Exercise: Of all the lines in the entries below, give again exactly those starting at the line containing "Unpin Загрузки from Quick access" and ending at the line containing "This screenshot has width=1512, height=811.", both ends included, and no others.

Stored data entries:
────
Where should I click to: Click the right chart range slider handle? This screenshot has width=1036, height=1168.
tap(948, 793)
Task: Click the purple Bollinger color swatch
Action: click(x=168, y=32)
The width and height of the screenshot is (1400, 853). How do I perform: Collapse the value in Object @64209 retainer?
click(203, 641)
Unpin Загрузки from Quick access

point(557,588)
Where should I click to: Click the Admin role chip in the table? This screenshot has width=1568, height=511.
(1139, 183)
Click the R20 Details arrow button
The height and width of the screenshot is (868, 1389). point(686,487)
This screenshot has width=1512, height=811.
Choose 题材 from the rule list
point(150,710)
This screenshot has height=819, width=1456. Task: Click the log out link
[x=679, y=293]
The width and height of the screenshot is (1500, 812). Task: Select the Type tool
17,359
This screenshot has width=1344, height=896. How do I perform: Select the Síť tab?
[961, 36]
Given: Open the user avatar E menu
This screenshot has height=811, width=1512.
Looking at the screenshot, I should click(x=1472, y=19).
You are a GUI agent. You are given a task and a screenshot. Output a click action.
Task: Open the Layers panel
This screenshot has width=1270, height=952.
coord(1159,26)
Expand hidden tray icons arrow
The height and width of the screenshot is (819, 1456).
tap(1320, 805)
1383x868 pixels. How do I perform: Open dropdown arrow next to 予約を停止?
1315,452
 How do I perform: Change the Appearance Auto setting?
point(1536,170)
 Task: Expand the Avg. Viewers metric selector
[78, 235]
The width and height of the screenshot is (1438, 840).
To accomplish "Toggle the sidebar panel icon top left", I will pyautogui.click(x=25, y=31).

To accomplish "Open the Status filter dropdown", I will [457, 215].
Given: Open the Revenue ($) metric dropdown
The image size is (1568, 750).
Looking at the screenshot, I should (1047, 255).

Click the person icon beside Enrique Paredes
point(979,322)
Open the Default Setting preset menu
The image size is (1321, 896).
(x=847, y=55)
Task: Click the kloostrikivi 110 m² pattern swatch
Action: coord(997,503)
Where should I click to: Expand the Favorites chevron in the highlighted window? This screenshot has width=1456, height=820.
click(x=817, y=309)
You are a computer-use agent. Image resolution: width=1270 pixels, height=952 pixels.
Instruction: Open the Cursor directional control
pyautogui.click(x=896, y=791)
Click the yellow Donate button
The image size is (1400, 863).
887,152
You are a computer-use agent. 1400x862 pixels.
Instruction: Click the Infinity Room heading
────
Completed exercise:
Unpin Загрузки from Quick access

point(557,588)
Where should I click to: Click the Admin role chip in the table? This screenshot has width=1568, height=511.
(1139, 183)
Click the R20 Details arrow button
The height and width of the screenshot is (868, 1389). point(686,487)
This screenshot has width=1512, height=811.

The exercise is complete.